The status of education as a genuine ‘public service’ in many countries has been precisely what the struggle over the privatisation of education is about. Countries and corporations have eyed up the profits to be made if education were to be constructed as a private good, bought and sold in the marketplace according to market rules and, in turn, protected by trade rules. To do this, public education sectors have been pushed to ‘unbundle’ and to think of their activities as ‘bundles of services’ – the lucrative ones being hived off to profit-seeking firms.

Families, concerned publics and educators have rightly pointed out that education is not a bundle of services to be regulated by trade rules. Education, despite all of its weaknesses in making more equal societies, is nevertheless a key institution in creating societies and political citizens. Education, as a key sector in the social contract, must not service narrow economic interests.

The responsibility of all national governments, enshrined in international declarations, is that they must ensure that good-quality, free public education is available as a human right and societal good, and the basis on which to participate as an informed citizen with political entitlements.

The future trap

The second element that many of these agreements have in common is that they represent efforts to limit the possibility of governments moving in the direction of more national ownership into the future. Causes such as ‘standstill’, ‘ratchet’ and ‘negative list’ mean a country can’t reverse away from where it currently is, in the direction of less market. Add to this the ‘ratchet effect’ and this essentially means that the only direction of travel for future policy is to become progressively organised through the market and open to investors.

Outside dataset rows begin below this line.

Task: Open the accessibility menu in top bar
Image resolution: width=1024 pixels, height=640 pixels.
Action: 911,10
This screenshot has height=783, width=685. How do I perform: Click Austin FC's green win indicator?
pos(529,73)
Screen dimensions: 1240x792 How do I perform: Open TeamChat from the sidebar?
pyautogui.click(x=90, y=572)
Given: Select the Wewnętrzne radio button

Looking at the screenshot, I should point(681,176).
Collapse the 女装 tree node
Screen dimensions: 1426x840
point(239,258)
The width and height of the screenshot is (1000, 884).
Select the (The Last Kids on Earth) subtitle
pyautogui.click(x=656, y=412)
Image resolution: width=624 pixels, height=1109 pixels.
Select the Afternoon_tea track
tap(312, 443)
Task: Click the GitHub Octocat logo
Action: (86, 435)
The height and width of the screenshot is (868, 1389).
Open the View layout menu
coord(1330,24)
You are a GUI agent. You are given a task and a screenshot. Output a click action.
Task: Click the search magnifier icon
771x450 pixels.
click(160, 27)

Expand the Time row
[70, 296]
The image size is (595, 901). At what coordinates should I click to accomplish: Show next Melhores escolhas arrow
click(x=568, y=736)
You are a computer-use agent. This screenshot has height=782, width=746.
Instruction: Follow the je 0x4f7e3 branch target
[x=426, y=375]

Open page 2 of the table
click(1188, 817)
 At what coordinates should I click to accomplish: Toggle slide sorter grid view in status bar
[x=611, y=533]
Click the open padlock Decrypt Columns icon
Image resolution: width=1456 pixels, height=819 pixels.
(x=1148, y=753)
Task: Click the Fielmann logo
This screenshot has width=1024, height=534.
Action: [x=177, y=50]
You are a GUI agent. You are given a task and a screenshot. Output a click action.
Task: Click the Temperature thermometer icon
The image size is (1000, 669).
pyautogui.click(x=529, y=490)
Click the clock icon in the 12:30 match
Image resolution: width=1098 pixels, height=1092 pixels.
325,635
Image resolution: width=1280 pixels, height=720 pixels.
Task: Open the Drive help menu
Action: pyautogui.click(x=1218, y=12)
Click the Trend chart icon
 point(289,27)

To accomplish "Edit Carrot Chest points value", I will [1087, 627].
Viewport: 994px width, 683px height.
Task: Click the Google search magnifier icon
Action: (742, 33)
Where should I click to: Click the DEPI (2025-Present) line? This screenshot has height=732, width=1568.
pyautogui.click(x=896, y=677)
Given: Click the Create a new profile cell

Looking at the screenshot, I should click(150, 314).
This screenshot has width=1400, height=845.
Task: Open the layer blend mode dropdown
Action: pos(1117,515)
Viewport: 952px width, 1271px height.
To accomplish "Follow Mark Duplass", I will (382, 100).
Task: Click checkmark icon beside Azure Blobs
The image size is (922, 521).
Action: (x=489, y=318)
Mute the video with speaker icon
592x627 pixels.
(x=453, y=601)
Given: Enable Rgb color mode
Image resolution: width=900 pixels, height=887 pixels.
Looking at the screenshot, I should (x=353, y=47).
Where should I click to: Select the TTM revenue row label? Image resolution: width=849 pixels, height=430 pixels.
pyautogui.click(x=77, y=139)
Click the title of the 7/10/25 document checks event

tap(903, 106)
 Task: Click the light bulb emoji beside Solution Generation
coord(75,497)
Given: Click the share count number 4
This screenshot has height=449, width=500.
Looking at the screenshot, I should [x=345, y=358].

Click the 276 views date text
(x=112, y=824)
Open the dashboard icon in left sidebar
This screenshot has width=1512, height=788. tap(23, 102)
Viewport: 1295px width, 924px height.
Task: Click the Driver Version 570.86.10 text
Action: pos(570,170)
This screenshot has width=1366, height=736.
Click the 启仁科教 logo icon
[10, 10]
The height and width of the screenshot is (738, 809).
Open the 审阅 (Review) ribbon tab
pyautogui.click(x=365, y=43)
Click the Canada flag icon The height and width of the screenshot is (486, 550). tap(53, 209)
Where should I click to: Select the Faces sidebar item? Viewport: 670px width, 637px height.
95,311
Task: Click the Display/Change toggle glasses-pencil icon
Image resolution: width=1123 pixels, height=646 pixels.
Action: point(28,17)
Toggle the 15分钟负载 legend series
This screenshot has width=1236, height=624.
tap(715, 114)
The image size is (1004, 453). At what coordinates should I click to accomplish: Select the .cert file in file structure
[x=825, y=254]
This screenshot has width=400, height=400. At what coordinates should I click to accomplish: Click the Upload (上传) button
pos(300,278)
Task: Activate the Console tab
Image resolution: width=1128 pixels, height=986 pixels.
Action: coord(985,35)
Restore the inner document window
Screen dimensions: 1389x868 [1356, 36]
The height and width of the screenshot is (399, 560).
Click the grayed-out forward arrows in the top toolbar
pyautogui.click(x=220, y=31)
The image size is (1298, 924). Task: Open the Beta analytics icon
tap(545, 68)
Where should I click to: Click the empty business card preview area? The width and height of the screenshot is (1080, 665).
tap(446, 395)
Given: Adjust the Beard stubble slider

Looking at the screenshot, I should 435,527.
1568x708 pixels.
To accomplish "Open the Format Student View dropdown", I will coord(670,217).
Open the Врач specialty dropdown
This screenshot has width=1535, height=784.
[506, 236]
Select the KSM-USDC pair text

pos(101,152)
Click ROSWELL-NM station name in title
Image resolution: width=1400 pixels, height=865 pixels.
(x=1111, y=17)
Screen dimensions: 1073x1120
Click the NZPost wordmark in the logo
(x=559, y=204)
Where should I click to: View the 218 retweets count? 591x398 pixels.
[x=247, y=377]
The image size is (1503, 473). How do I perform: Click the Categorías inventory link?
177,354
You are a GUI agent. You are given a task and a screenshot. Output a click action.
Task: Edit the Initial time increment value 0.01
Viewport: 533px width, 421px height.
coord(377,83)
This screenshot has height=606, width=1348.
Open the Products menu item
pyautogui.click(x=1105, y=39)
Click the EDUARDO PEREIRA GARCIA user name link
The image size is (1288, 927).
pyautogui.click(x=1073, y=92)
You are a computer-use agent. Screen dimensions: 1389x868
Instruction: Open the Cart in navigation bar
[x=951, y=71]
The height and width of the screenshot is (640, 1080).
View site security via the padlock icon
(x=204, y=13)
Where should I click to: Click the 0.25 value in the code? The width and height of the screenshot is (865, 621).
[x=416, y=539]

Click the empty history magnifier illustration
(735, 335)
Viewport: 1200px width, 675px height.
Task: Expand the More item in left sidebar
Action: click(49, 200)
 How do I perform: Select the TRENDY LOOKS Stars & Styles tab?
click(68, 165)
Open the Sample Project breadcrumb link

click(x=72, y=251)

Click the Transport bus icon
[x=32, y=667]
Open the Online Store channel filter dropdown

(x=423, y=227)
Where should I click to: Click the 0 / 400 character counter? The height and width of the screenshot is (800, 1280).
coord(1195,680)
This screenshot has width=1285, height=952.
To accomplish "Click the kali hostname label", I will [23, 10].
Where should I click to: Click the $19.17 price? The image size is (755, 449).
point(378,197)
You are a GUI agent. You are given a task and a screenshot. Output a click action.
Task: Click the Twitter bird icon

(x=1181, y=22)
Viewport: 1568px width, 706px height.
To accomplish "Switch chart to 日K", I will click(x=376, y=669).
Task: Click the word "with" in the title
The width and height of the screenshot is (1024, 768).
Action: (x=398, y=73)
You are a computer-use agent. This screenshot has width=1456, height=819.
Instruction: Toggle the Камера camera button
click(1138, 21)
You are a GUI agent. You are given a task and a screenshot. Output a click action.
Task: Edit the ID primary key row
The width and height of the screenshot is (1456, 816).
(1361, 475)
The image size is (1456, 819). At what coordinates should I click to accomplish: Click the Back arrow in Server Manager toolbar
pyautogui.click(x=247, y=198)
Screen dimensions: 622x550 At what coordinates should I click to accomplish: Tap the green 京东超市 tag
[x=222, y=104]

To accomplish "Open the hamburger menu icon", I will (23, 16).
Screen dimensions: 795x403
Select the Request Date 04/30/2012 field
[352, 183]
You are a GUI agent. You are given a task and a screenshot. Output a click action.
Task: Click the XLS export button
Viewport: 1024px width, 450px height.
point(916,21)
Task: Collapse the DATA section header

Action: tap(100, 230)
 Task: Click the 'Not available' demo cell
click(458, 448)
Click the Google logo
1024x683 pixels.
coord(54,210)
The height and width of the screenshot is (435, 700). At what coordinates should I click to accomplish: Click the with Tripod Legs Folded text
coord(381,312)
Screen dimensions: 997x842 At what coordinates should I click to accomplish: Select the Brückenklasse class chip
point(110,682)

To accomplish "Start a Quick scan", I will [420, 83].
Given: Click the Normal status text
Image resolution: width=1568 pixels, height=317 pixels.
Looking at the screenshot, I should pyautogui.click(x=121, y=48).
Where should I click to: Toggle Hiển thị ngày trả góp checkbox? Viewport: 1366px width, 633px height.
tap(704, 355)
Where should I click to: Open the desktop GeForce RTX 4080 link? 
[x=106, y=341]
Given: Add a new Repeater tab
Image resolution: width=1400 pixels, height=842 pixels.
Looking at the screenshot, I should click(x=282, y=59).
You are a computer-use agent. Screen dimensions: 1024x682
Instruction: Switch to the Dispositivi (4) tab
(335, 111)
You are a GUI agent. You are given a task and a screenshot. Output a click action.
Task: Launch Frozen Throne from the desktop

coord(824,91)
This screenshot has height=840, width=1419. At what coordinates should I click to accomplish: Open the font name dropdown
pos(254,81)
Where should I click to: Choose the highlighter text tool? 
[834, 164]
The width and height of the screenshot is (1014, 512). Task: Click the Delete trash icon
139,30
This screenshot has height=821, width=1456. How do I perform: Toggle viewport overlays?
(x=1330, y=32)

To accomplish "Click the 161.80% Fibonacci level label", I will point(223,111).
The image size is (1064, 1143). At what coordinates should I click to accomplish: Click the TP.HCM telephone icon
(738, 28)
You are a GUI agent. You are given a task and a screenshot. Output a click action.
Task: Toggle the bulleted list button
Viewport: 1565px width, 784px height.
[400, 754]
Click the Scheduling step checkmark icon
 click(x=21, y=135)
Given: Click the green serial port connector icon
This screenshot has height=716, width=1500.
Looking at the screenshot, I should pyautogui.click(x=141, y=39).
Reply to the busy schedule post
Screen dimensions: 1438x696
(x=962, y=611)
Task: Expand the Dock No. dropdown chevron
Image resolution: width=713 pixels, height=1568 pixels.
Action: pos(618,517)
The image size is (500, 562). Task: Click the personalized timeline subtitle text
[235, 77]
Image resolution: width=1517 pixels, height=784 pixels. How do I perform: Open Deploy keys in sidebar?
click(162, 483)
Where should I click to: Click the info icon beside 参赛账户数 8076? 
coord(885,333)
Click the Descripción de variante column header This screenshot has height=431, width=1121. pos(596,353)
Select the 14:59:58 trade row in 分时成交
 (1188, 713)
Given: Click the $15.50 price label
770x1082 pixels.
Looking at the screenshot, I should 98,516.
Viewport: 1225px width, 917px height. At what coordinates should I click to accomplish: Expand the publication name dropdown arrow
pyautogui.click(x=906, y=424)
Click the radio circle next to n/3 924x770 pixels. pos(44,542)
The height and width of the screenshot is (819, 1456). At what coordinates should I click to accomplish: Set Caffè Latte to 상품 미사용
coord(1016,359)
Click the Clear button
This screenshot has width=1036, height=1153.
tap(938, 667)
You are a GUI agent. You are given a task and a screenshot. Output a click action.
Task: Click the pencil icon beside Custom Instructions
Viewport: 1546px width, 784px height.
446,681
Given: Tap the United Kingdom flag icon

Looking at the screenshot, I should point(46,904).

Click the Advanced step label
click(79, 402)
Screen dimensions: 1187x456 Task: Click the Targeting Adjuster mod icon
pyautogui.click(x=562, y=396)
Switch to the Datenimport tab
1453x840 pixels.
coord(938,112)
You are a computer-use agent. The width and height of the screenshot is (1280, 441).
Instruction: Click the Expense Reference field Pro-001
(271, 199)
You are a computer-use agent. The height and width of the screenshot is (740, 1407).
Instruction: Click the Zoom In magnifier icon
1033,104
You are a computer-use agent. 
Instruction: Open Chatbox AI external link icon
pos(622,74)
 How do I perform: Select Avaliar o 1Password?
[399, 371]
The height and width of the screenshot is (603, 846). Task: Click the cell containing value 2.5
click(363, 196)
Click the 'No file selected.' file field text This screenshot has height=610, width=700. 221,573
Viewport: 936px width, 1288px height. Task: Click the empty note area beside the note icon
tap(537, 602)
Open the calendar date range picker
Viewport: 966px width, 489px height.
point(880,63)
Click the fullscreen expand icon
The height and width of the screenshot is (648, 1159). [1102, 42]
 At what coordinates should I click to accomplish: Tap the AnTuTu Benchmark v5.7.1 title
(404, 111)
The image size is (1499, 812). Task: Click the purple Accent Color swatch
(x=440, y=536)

A third element in common is lack of transparency. Most of the negotiations have been carried out in secret. Yet despite the centrality of education to people’s lives, in effect, global trade deals that include education make hollow any promise
of democracy.

It is clear that the current round of global trade deals aims to hasten the liberalisation of education, loosening the protections around who can invest in what. This means transnational firms, as well as professionals (such as teachers and academics) and other experts, being able to move over national borders more easily, under mutual recognition clauses. This will profoundly challenge the nature of professional knowledge and who gets to regulate it. Efforts will be made to regulate intellectual property and cross-border information flows in ways that suit the large tech corporations rather than the knowledge producers
and users.

Labour chapters in the agreements – while promising protections for workers – are largely hollow. Current poor conditions for teachers are not seen as a breach of labour rights, and only an erosion of already poor conditions will be considered. Further, cases of breaches can only be taken by governments, and not worker unions. Not all governments take the side of workers, and indeed
the opposite is mostly the case.

We need to remind greedy investors whose hopes are that education is the new gold that we are in a battle to secure education as a societal good and public service. In acting, we need to make visible and contest the wheeling and dealing over including education in global trade agreements for what it is: a toxic mix of crude capitalism in profiteering from education.